▶ _ASSIGNMENT_:
Every line in the data below that includes "screenshot" belongs in the answer, copied as it stands.

[Items from a data source]
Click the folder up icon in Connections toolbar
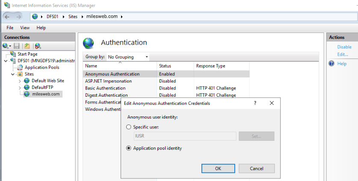Viewport: 358px width, 181px height. coord(27,46)
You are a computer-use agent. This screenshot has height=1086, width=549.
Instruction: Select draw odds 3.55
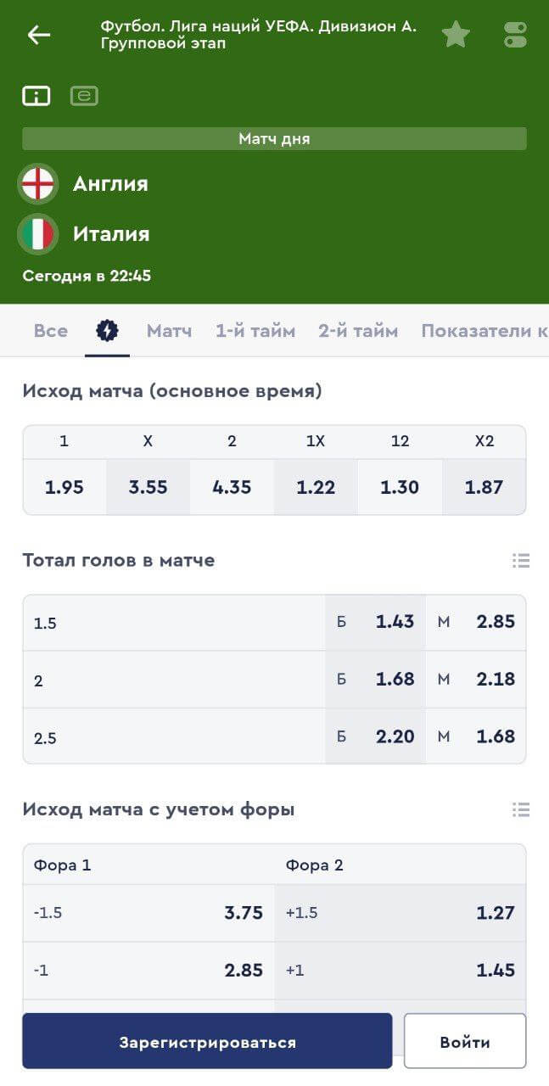[x=148, y=487]
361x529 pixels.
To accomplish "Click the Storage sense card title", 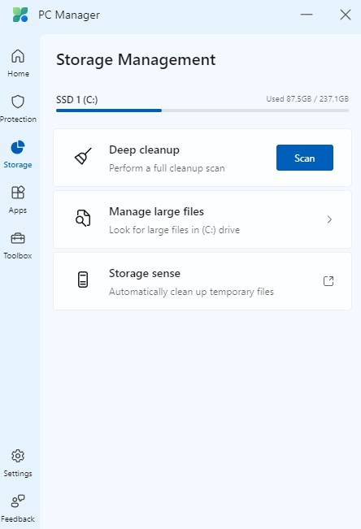I will point(145,273).
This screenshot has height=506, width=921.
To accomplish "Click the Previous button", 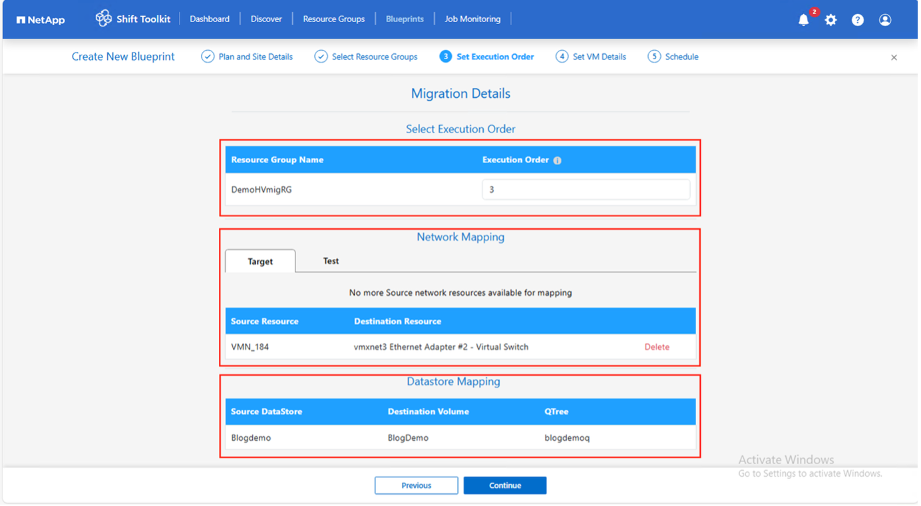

▶ _WRITTEN RESPONSE_:
You are a computer-use agent. This screenshot has height=1086, width=549.
This screenshot has height=506, width=921.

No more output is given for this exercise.